Developing the 3-Point Correlation Function For the Turbulent Interstellar Medium

TL;DR

This paper introduces an angle-dependent 3-Point Correlation Function (3PCF) for analyzing MHD turbulence simulations of the interstellar medium, providing enhanced diagnostic power over previous methods.

Contribution

It presents the first application of angle-dependent 3PCF to MHD turbulence simulations, demonstrating its ability to discriminate turbulence parameters with high computational efficiency.

Findings

3PCF offers additional discriminatory power for turbulence parameters.

The algorithm is fast enough for time-series analysis of turbulence.

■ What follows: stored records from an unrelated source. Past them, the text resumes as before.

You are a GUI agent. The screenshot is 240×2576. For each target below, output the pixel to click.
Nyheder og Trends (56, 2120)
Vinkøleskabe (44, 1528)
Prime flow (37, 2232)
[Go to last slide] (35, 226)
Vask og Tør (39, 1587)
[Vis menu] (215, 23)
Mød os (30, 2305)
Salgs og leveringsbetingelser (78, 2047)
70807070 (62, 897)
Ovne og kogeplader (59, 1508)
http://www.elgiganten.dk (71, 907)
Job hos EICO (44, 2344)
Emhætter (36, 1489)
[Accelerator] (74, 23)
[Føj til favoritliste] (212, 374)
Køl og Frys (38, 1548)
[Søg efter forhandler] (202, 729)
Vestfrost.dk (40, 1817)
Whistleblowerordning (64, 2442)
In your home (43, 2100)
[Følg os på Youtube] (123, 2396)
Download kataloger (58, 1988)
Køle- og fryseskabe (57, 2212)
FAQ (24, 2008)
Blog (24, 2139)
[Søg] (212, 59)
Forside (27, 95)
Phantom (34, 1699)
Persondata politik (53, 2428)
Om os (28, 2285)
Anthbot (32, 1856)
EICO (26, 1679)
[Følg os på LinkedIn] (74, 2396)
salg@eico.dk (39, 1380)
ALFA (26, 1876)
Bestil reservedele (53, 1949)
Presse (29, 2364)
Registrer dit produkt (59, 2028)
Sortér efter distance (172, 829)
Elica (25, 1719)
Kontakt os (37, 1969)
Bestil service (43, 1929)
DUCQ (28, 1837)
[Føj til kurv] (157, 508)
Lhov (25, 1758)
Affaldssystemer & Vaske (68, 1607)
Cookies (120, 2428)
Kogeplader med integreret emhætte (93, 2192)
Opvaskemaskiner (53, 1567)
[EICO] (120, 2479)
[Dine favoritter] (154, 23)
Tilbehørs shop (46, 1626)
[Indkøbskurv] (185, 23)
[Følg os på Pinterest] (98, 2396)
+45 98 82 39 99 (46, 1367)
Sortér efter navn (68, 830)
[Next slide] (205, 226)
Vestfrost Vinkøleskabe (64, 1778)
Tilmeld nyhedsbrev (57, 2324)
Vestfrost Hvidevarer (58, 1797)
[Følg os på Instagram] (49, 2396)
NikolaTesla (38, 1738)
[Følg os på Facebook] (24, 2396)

3PCF is stable over time, suitable for ISM diagnostics.

Abstract

We present the first application of the angle-dependent 3-Point Correlation Function (3PCF) to the density fields magnetohydrodynamic (MHD) turbulence simulations intended to model interstellar (ISM) turbulence. Previous work has demonstrated that the angle-averaged bispectrum, the 3PCF's Fourier-space analog, is sensitive to the sonic and Alfv\'enic Mach numbers of turbulence. Here we show that introducing angular information via multipole moments with respect to the triangle opening angle offers considerable additional discriminatory power on these parameters. We exploit a fast, order $N_{\rm g} \log N_{\rm g}$ ($N_{\rm g}$ the number of grid cells used for a Fourier Transform) 3PCF algorithm to study a suite of MHD turbulence simulations with 10 different combinations of sonic and Alfv\'enic Mach numbers over a range from sub to super-sonic and sub to super-Alfv\'{e}nic. The 3PCF algorithm's speed for the first time enables full quantification of the time-variation of our signal: we study 9 timeslices for each condition, demonstrating that the 3PCF is sufficiently time-stable to be used as an ISM diagnostic. In future, applying this framework to 3-D dust maps will enable better treatment of dust as a cosmological foreground as well as reveal conditions in the ISM that shape star formation.